Он мог бы стать поэтом:
Его умолкнувшая лира Гремучий, непрерывный звон В веках поднять могла.Однако все могло быть и иначе; даже скорее всего:
...поэта Обыкновенный ждал уделМожет быть... Но ничего не сбылось. Ленский погиб. Убил его Онегин, но погубил Ленский себя сам, не сумев обуздать и смирить гордыни «ревнивых заблуждений». Его погубило искреннее, но самонадеянное желание (не спросив Ольгу), «спасти» ее:
...«буду ей спаситель. Не потерплю, чтоб развратитель Огнем и вздохов и похвал Младое сердце искушал».Судьба Пушкина оказалась сходной с судьбой Ленского. В. С. Соловьев, рассматривая причины, приведшие к драме на Черной речке в январе 1837 года, справедливо писал о «заговоре злоречия, сплетен и интриг» врагов Пушкина. «Цель была, — писал В. С. Соловьев, — непрерывно раздражать и дразнить его, и этим довести до поступков, которые сделали бы его положение в петербургском обществе невозможным. Но разве не в его власти было помешать достижению этой цели, рассчитанной только на его нравственную слабость? (...) Нет такого житейского положения, хотя бы возникшего по нашей собственной вине, из которого нельзя бы было при доброй воле выйти постойным образом. Светлый ум Пушкина хорошо понимал, чего от него требовали его высшее призвание и христианские убеждения; он знал, что должно делать, но он все более и более отдавался страсти оскорбленного самолюбия с ее ложным стыдом и злобною мстительностью»1.
1Соловьев В. С. Судьба Пушкина. — Спб., 1898. — С. 29—31.
Выводы В. С. Соловьева об «оскорбленном самолюбии», «ложном стыде» и даже «злобной мстительности», по сути негативно характеризующие поведение поэта с точки зрения христианских убеждений, могут показаться тенденциозными.
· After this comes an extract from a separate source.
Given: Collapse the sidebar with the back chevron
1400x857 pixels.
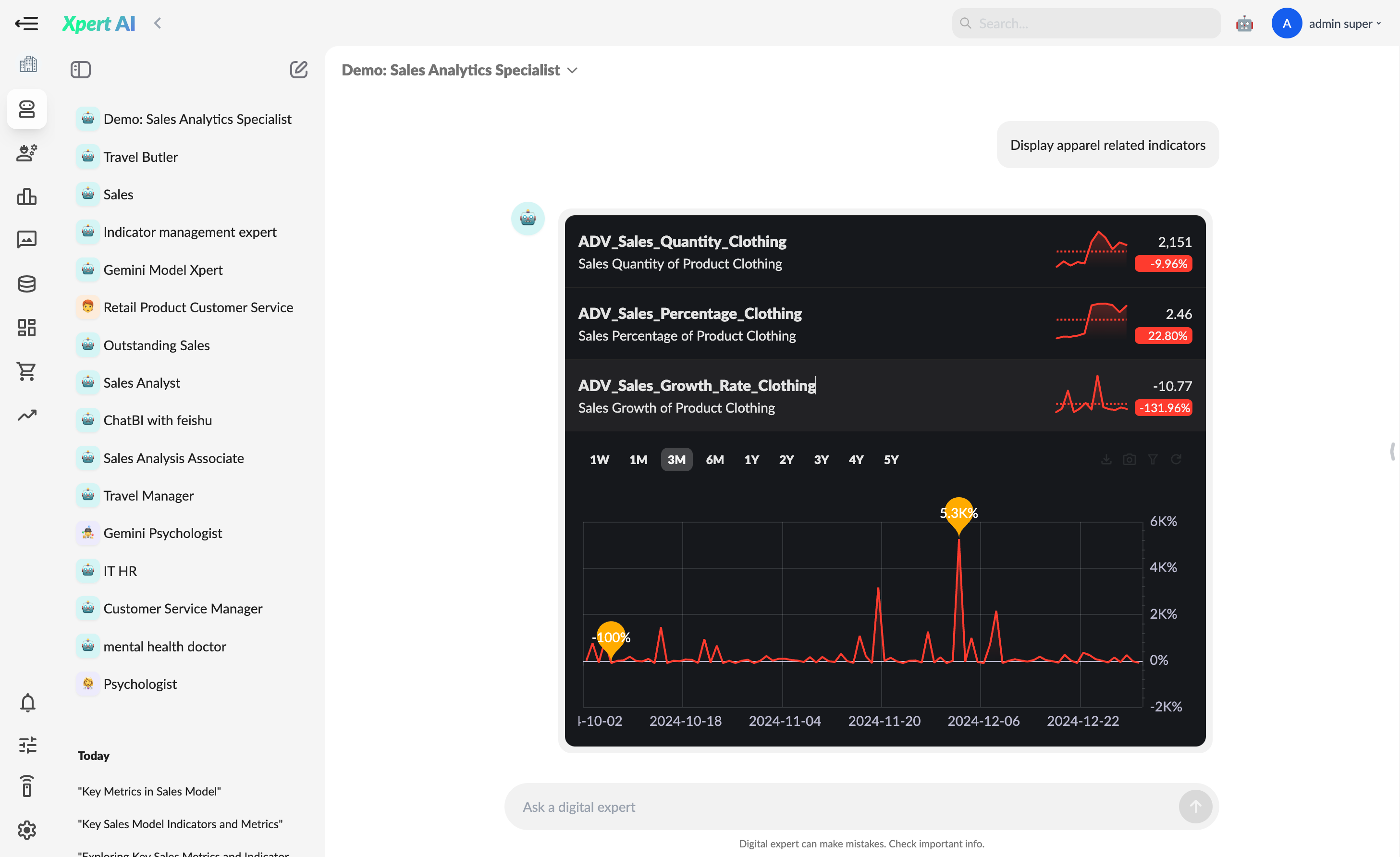Looking at the screenshot, I should point(158,23).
Соглашаясь или не соглашаясь с В. С. Соловьевым (а В. С. Соловьев, думается, во многом прав; его выводы могут многое объяснить в характере, в поведении и Ленского), должно отметить: как бы мы ни относились к Ленскому и другим героям (а относиться к Ленскому можно по-разному: Пушкин изобразил его с симпатией, но не без иронии и даже немного пародийно; умным, но сердцем «невеждою»; благородным, искренним, добрым, но вспыльчивым и способным на крайности и т. д.), как бы мы ни относились к Ленскому, мы, думается, допустили бы серьезную ошибку, если бы свои оценки перенесли в плоскость прагматических суждений о «полезности» или «бесполезности» человека для общества. Отметим принципиально важное: давний, идущий от В. Г. Белинского взгляд на Ленского как на «лишнего» человека (не имеет значения, по каким причинам он записан в «лишние») глубоко несправедлив и неверен.
«Лишних» людей нет! «Есть «лишние» идеи, в жертву которым приносится человек.
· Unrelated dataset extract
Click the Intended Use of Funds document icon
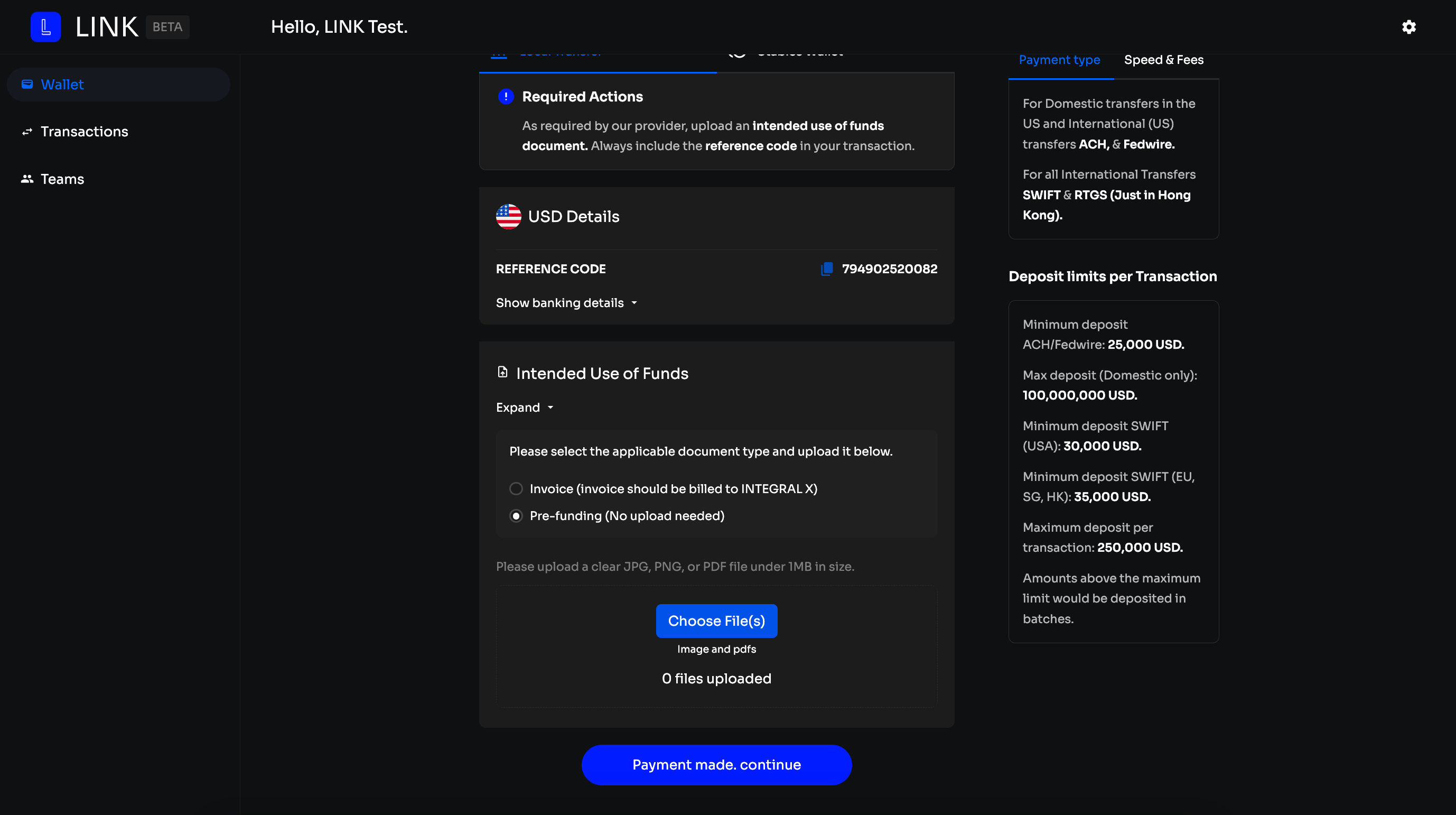1456x815 pixels. click(502, 372)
Ленский в порыве страсти (руководствуясь при этом правилами чести!) хотел убить Онегина. Й погиб...
Ленский погиб в «борьбе» за «благо» Ольги, воплощая в жизнь не лишенную эгоистических, честолюбивых помыслов и надежд идею стать «ей спасителем».
И эта смерть — один из вариантов Судьбы.
Встав на путь борьбы за «благо мира», люди такого типа, не смирив гордыни, часто думают, что могут повести других людей к счастливой жизни «насильно» (как, скажем, хотел В. Г. Белинский, полагая, что люди так глупы, что сами, того и гляди, пойдут не туда, куда нужно), и на этом пути Ленского ожидала трагическая судьба — он мог «быть повешен, как Рылеев» (VI, 612). Следующий шаг Ленского — «в Наполеоны» («Мы все глядим в Наполеоны...»; VI, 37).
Возможны и другие пути... Путь смирения, обуздания страстей, пагубной гордыни...
В выборе этих по сути взаимоисключающих позиций, влияющих и на характер общественной деятельности человека, и на его поведение в «домашней» повседневной жизни, очень многое, если не все, зависит от понимания человеком «цели жизни» и средств достижения этих целей, которые для Ленского были «загадкой».
А вот Евгению Онегину ко времени его встречи с Ленским, кажется, все в основном было ясно: жизнь бессмысленна, пуста и никакой высокой цели у жизни нет.